Wednesday, May 26, 2010

Tourism's Luddite Cuddling

Have you heard of David Clendon? Well if you haven't, you are not alone. David "Mystery" Clendon is Sue Bradford's replacement in the The Green Party and their "spokesperson" for Tourism.

David "Mystery" Clendon is a vegetarian, an academic that has always relied on government institutions for employment and his favorite New Zealand animal is the Tuatara. Along with his fellow comrades, David "Mystery" Clendon holds watermelon political views (green on the outside and red on the inside) and considers that the movie Avatar is a real-life documentary. Sounds like perfect qualifications for a left wing MP.

So, what's he achieved in parliament so far?

A quick search on Google unfortunately did not uncover anything other than cliche ramblings, however one of his his latest press releases was of some interest to us.

We see that David "Mystery" Clendon has worryingly become a cheerleader for the The Tourism Industry Association of New Zealand (TIA) and has enthusiastically endorsed their recent submission on mining.

The TIA recently surveyed their membership for views on the government’s proposals for mining protected land under Schedule 4 of the Crown Minerals Act. The  results were inconclusive with 50.6% either fully or partly support of land being removed and 49.4% were against. 

Before the survey, the TIA had been adding to the hysteria about "damaging New Zealand's green image" if further mining of national parks were allowed to proceed. So it was not surprising that the association with its casting vote sided with Greenpeace and Forest & Bird with their mining submission with the following conclusions and key recommendations :
a. Brand and Perception - The goodwill and leverage, built up from New Zealand’s green and clean image is priceless. The tourism industry and other sectors that have leveraged from this image may be at risk if additional mining goes ahead in national parks.

b. National parks – National parks are New Zealand’s crown jewels and no additional mining should be allowed within their boundaries.

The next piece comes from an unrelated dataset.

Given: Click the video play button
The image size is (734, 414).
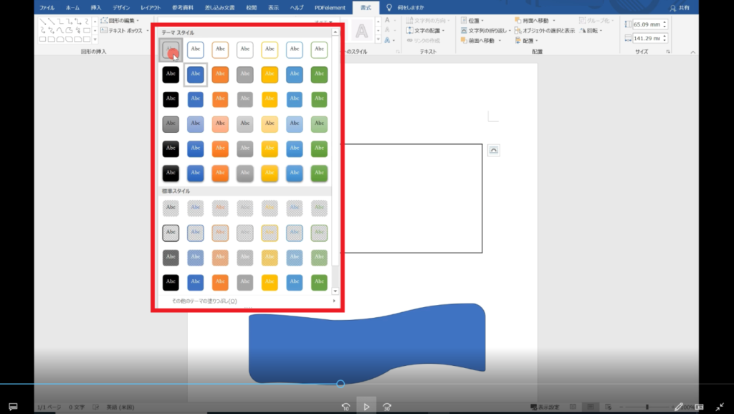Looking at the screenshot, I should [x=366, y=407].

c. Outside national parks – Mining may be considered on certain Schedule 4 land outside of national parks but only under strict RMA and environmental criteria. TIA does not support removal of Schedule 4 status from the Coromandel and Great Barrier Island.
We say that when a tourism trade body that represents Kiwi small business aligns itself with the Luddites of left you have to start to seriously question the leadership and acumen of the organisation.